Dataset entries:
────────────────────
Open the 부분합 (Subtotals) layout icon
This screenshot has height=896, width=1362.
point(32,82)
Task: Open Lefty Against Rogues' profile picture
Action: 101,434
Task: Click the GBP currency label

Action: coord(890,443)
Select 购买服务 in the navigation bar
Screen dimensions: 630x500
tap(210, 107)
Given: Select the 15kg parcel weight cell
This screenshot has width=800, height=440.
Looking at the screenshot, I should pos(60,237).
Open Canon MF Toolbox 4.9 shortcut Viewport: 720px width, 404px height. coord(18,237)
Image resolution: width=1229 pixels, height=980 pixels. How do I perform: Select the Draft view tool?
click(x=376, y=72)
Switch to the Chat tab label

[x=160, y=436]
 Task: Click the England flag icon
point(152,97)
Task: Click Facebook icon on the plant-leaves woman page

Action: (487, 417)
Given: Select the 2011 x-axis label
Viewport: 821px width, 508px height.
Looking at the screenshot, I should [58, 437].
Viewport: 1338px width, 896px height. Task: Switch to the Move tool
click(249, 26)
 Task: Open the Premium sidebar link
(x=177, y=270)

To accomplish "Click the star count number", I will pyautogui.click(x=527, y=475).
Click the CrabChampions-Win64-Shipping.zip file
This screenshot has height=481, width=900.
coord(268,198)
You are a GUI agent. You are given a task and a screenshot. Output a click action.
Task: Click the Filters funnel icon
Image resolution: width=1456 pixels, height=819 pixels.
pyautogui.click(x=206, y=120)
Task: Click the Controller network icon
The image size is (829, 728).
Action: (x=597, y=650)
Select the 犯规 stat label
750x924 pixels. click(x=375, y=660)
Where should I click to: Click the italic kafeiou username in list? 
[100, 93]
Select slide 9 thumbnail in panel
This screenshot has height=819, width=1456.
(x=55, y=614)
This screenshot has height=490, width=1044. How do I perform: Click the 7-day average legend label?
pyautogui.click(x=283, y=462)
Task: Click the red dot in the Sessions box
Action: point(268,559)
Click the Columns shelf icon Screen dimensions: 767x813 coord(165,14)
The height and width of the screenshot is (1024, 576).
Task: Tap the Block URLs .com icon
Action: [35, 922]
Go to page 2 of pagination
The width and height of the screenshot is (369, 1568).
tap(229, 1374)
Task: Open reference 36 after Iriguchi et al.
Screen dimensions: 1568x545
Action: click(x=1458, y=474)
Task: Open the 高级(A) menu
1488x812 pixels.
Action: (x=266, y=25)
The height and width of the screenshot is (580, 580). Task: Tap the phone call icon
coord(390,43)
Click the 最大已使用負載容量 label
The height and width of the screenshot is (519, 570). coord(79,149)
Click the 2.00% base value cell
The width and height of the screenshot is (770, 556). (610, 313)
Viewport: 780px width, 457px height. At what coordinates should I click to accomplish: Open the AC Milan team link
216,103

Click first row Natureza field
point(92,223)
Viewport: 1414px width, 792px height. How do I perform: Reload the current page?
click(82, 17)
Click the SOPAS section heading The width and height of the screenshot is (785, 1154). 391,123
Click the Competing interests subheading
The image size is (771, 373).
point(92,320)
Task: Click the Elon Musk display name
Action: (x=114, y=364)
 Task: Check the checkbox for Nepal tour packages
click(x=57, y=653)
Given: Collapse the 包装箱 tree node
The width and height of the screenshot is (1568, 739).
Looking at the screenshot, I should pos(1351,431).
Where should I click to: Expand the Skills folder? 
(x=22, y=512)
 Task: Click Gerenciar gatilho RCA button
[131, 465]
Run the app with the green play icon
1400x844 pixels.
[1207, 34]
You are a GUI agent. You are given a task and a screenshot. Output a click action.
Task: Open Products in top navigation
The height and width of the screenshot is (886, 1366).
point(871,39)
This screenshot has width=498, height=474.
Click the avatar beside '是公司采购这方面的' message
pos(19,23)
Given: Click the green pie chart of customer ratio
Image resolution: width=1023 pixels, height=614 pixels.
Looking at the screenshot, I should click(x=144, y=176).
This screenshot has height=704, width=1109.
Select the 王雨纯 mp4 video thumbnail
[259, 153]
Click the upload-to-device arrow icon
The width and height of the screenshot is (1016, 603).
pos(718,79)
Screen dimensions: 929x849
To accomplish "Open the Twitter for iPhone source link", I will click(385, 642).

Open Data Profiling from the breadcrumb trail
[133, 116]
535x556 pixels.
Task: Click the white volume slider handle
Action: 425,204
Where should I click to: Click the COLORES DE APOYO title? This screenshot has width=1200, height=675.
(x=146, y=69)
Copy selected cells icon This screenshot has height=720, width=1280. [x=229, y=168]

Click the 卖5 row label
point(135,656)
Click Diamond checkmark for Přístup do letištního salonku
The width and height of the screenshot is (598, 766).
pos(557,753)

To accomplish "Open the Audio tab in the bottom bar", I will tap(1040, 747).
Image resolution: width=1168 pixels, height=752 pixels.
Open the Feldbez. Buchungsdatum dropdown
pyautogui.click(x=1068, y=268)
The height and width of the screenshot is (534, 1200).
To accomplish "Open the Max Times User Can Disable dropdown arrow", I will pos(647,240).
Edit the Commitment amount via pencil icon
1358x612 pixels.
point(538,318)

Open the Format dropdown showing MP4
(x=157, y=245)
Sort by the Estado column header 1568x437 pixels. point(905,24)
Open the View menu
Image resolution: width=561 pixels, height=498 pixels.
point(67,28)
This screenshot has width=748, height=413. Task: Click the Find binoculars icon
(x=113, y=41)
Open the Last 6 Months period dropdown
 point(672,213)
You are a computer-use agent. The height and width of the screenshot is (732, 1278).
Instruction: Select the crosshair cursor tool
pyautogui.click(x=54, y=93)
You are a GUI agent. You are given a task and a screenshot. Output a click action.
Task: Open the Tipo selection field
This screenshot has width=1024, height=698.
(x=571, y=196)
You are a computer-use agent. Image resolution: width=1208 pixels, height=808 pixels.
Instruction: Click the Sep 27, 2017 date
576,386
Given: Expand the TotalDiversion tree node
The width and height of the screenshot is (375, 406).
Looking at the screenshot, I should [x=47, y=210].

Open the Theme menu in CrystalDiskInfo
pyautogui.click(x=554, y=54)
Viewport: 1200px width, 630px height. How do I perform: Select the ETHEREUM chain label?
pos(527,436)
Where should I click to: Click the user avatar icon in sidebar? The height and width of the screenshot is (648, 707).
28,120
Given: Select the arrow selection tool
────────────────────
* [DIRECTIONS] Copy every line from the records above that contains the word "selection".

* [RESULT OF THE EXERCISE]
Task: Open the Tipo selection field
Given: Select the arrow selection tool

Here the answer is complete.